“Yes I do,” said Mrs Primmins, dropping a curtsey; “and as fine a little rogue as ever I set eyes upon.”

“Poor, dear woman!” said my father with great compassion. “So soon too—so rapidly!” he resumed in a tone of musing surprise. “Why, it is but the other day we were married!”

“Bless my heart, sir,” said Mrs Primmins, much scandalised, “it is ten months and more.”

“Ten months!” said my father with a sigh. “Ten months! and I have not finished fifty pages of my refutation of Wolfe’s monstrous theory! In ten months a child!—and I’ll be bound complete—hands, feet, eyes, ears, and nose!—and not like this poor Infant of Mind (and my father pathetically placed his hand on the treatise)—of which nothing is formed and shaped—not even the first joint of the little finger! Why, my wife is a precious woman! Well, keep her quiet. Heaven preserve her, and send me strength—to support this blessing!”

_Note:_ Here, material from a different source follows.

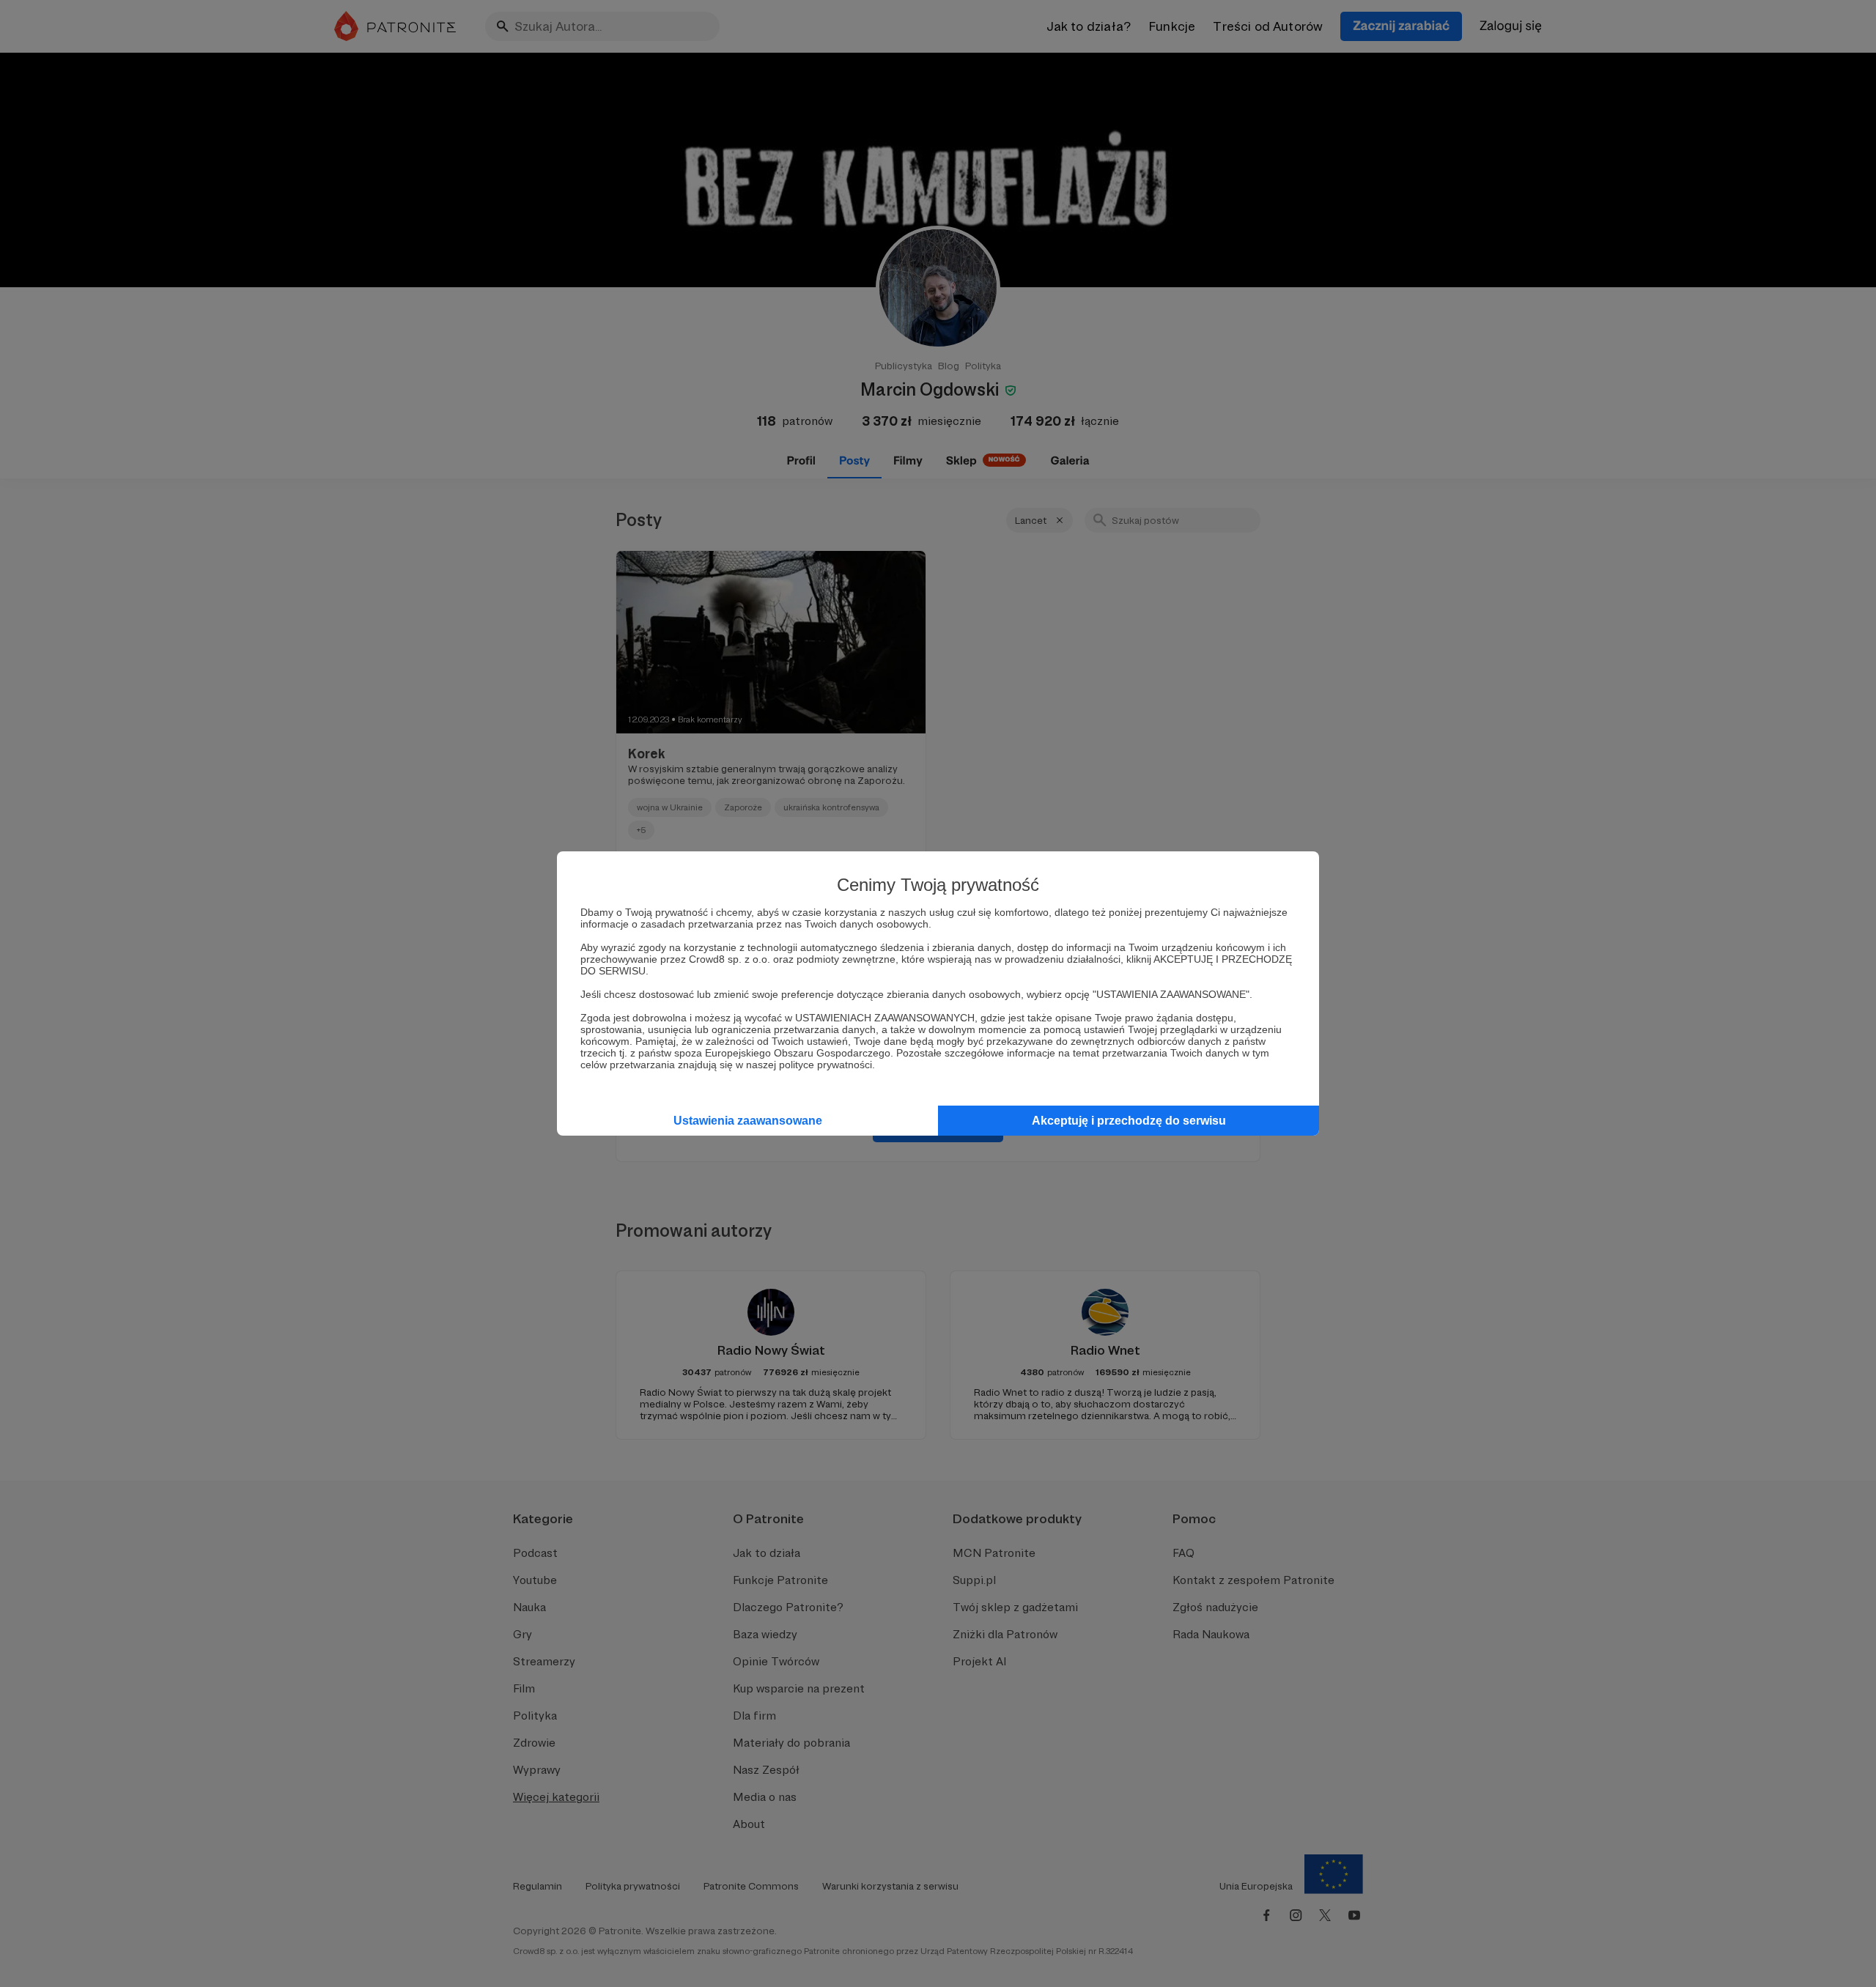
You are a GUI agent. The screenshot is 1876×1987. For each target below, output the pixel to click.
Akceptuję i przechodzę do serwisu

“But your honour will look at the baby?—come, sir!” and Mrs Primmins laid hold of my father’s sleeve coaxingly.

“Look at it—to be sure,” said my father kindly; “look at it, certainly, it is but fair to poor Mrs Caxton; after taking so much trouble, dear soul!”

Therewith my father, drawing his dressing robe round him in more stately folds, followed Mrs Primmins up stairs, into a room very carefully darkened.

“How are you, my dear?” said my father, with compassionate tenderness, as he groped his way to the bed.

A faint voice muttered, “Better now,—and so happy!” And, at the same moment, Mrs Primmins pulled my father away, lifted a coverlid from a small cradle, and, holding a candle within an inch of an undeveloped nose, cried emphatically, “There—bless it!”

“Of course, ma’am, I bless it,” said my father rather peevishly. “It is my duty to bless it;—Bless it! And this, then, is the way we come into the world!—red, very red,—blushing for all the follies we are destined to commit.”